Published: 6:24AM Friday September 18, 2009 Source: Breakfast

Annabelle's tips:

Don't use the food processor for this recipe - make the scones by hand, it produces a better result.

Have the mix slightly wetter than you would think is normal. It should be at the borderline "I think I need more flour" stage rather than dry, but you do need to cut and handle easily

Fan bake does work best with scones. We tried baking scones using traditional and fan bake and the fan bake works best, but a good hot oven whatever you're using.

Place the scones on the tray fairly close together. If they join up in the baking process you will have a very moist scone with a softer side.

Have buttermilk in the fridge. It has a long fridge life and you can use it even 2-3 weeks past the best by date without any problem in a good cold fridge.

Use a knife and turn the bowl to mix the liquid with the flour - saves over-working the gluten in the mix.

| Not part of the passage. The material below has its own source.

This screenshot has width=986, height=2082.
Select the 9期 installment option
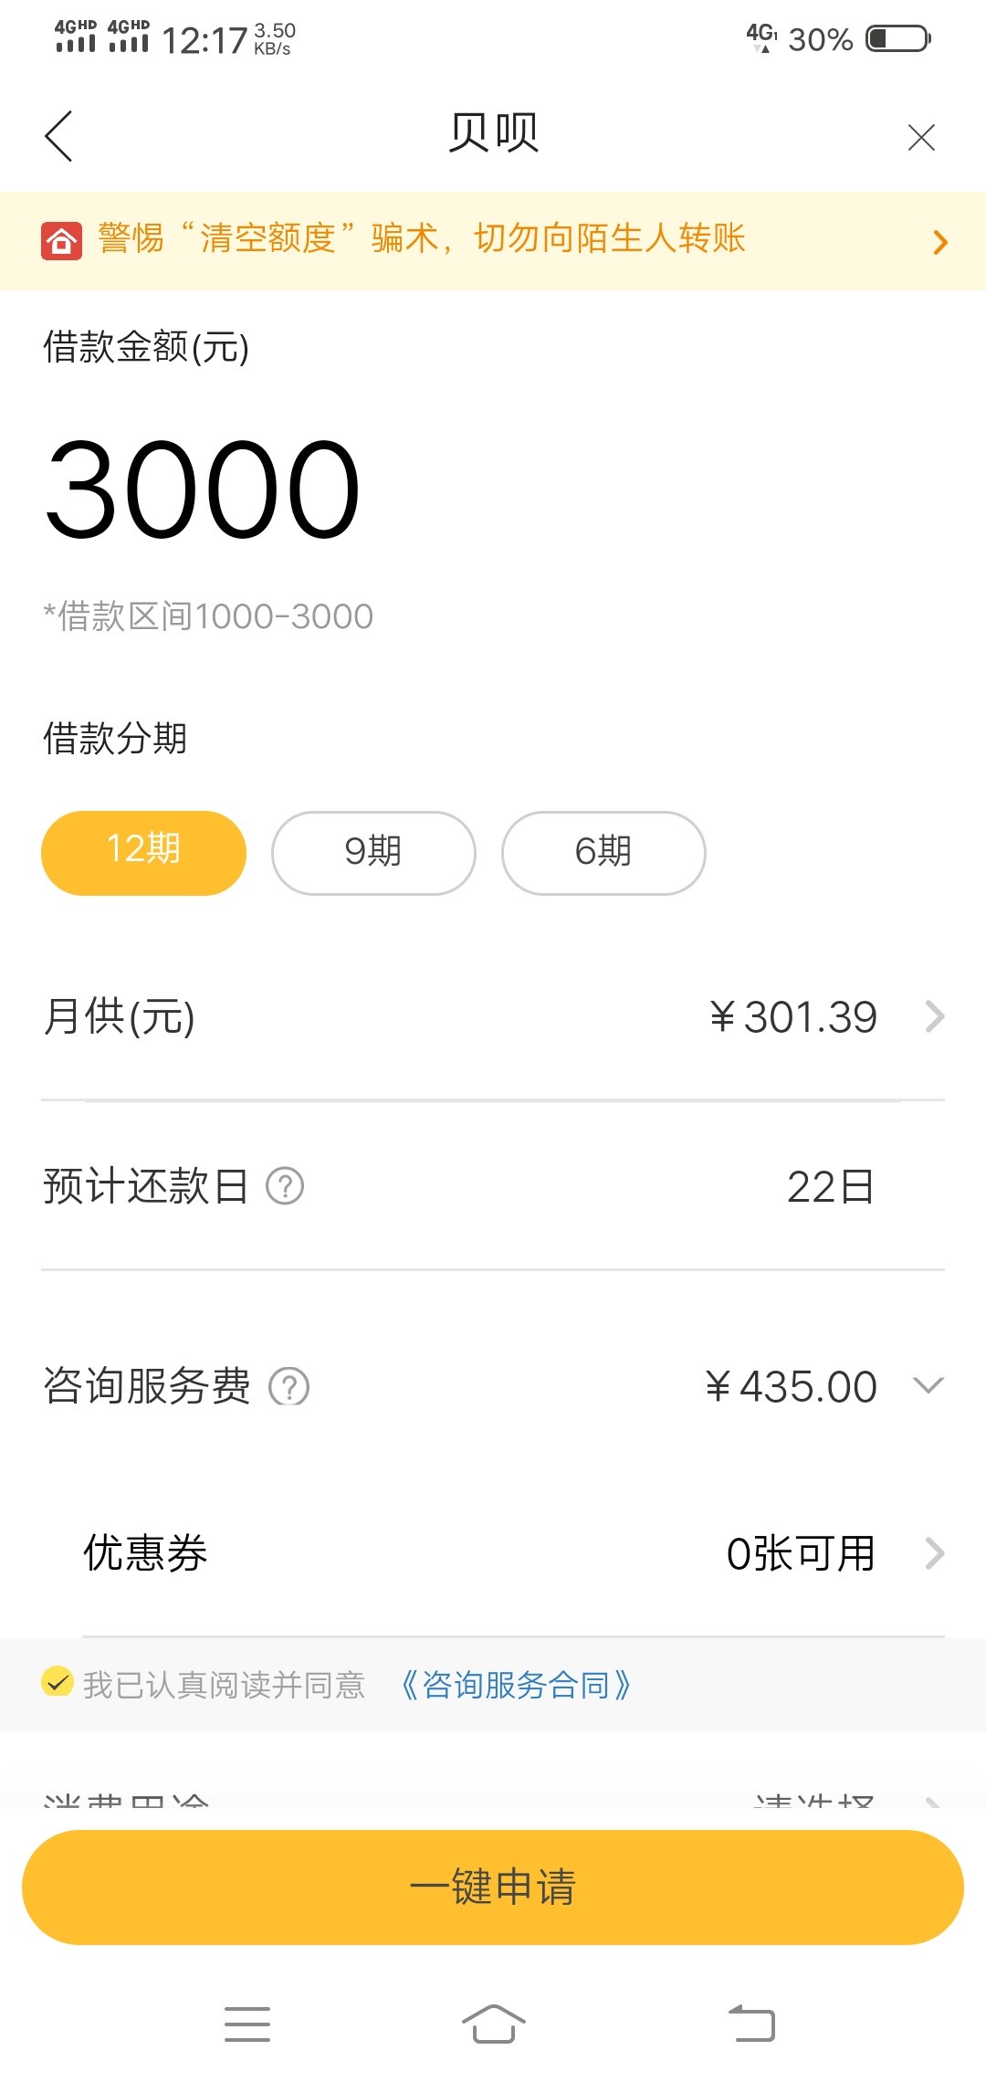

This will produce a lighter scone.

Fruit buttermilk scones:

This recipe makes 15 scones.

3 cups self-raising flour (or 3 cups flour and 2 heaped tsp baking powder)

Pinch of salt

75g cold butter

1-11/2 cups buttermilk

1 cup dried fruit (raisins, currants, sultanas and thinly chopped dried apricots work well)

Method:

Preheat the oven to 200degC fan bake.

Place the flour and salt in a bowl and grate in butter.

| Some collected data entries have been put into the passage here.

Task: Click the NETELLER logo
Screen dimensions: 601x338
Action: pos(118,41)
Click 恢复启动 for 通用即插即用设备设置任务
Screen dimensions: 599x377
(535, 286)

With clean hands, work the butter into the flour until the mixture is fully integrated and resembles fine breadcrumbs.

You are now ready to add the buttermilk. Shake the buttermilk before adding it with a knife with the dried fruit.

Keep the mixture wet. Add more buttermilk if necessary.

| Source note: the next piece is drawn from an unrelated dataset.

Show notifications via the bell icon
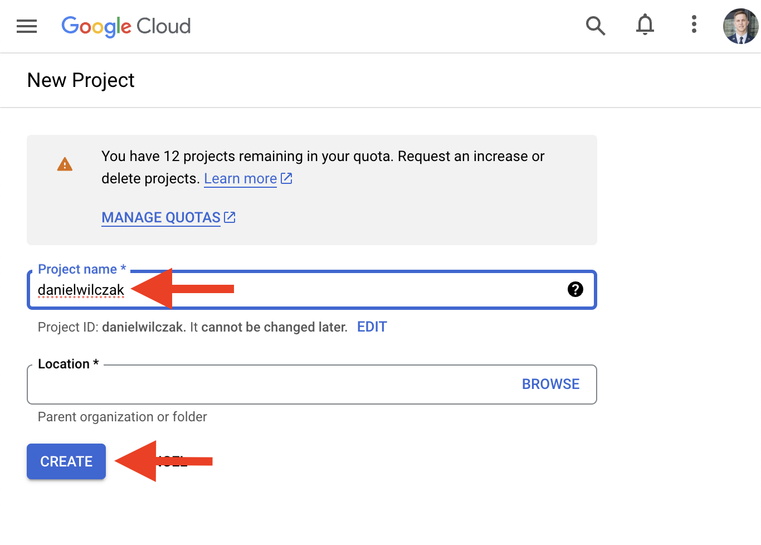761x545 pixels. (x=645, y=25)

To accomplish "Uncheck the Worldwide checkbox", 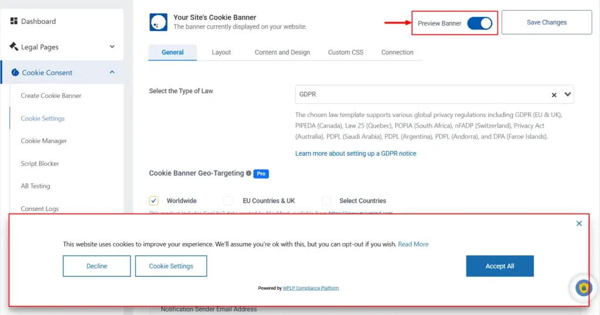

Place the mixture on a floured bench and gently pat into shape with a quick knead (about 3 pats only), cut into pieces and place on a baking tray, close together.

Bake at 200degC fan bake for 10-15 minutes or until golden.

If the mix is too wet for you to work easily, just add a little flour.

If you are getting more confident go with the mix being slightly wetter, you can always add another drop of buttermilk.

You can add a half-teaspoon of baking powder to this mix for an extra light scone. Some cooks prefer to bake them at 180degC fan bake - they just need a little more cooking time. Keep an eye on them, once they have some colour they are ready.